Neue Akzente der Kanzlerin in Moskau

Menschenrechte oder Tschetschenienkrieg sollen im deutsch-russischen Verhältnis nicht ausgeblendet bleiben

Angela Merkel hatte bewusstden Ausbau einer strategischenPartnerschaft hervorgehoben

MOSKAU taz ■ Für das zweistündige Treffen und Essen mit Präsident Wladimir Putin heute in Moskau soll sich Angela Merkel eine engagierte und offensive Themenliste zurechtgelegt haben. Die Bundesregierung will in der Russlandpolitik neue Akzente setzen.
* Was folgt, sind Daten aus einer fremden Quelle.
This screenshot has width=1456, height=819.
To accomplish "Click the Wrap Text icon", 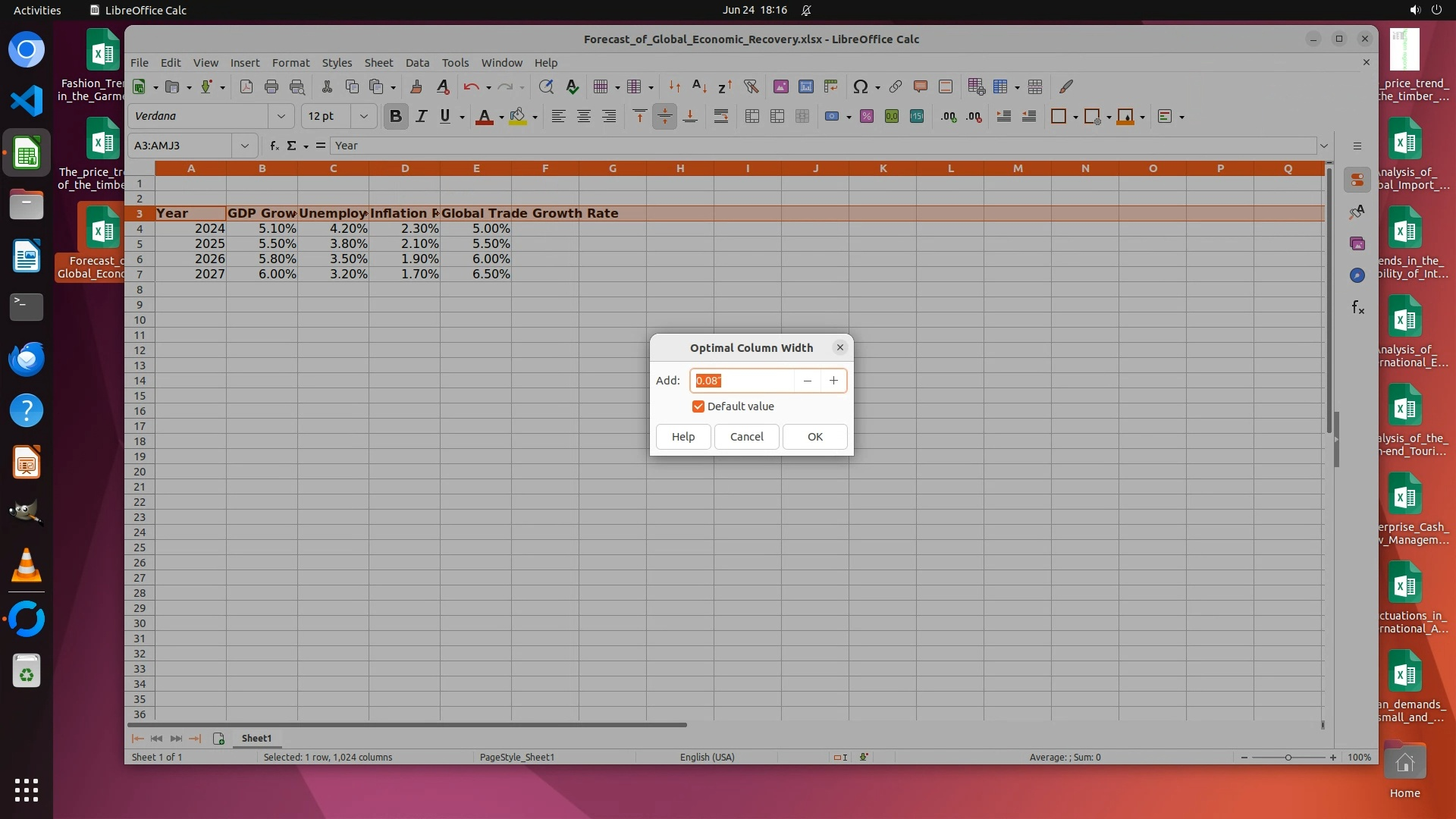I will tap(720, 117).
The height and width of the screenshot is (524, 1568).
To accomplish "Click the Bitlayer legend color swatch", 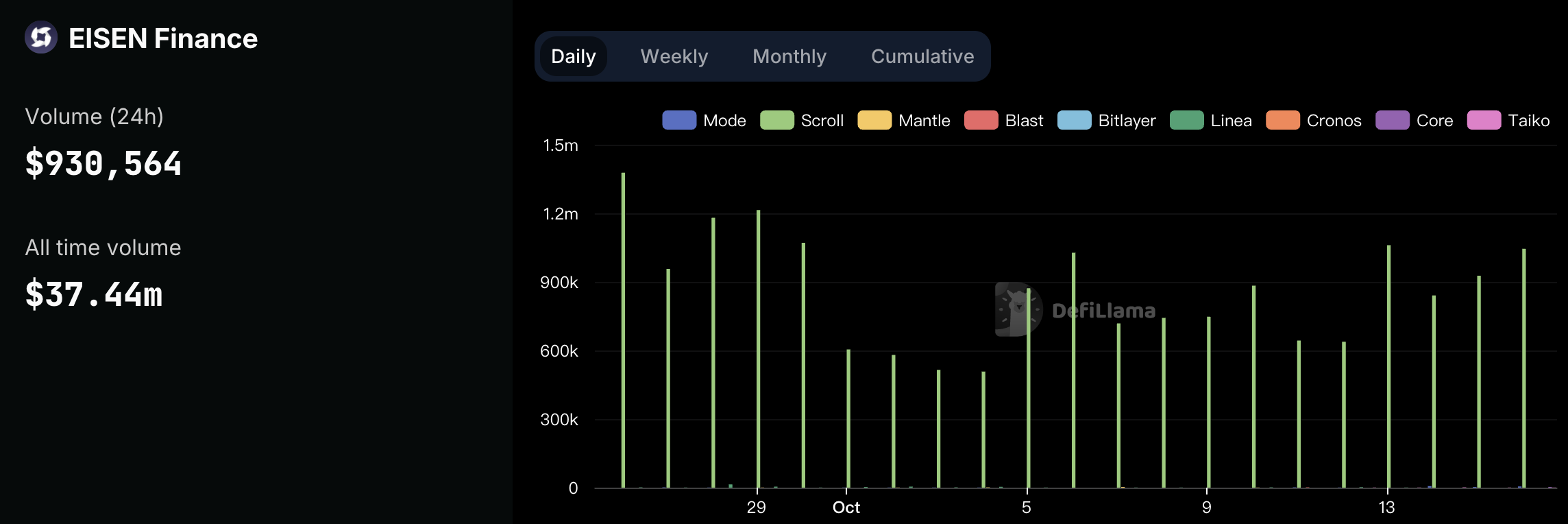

Der Tschetschenienkrieg wurde von der Vorgängerregierung so gut wie ausgeblendet. Dies könnte sich ändern. Merkel will die prekäre Situation der Menschenrechte in Tschetschenien genauso ansprechen wie den letzten Angriff des Kreml auf die Fundamente der russischen Zivilgesellschaft. Ein neues Gesetz sieht vor, die Arbeit der NGOs stärker zu kontollieren und die Kooperation mit ausländischen Partnerorganisationen zu erschweren. Nach der Unterredung mit Kremlchef Putin trifft die Kanzlerin mit Vertretern von Menschenrechtsgruppen, Politikern verschiedener Parteien und Journalisten zusammen. Unter ihnen sind auch die Vorsitzenden von „Memorial“ und der „Moskauer Helsinki-Gruppe“. „Memorial“ gehört zu den schärfsten Kritikern des Tschetschenienkriegs und befasst sich allen restaurativen Tendenzen zum Trotz mit der Aufarbeitung des Stalinismus.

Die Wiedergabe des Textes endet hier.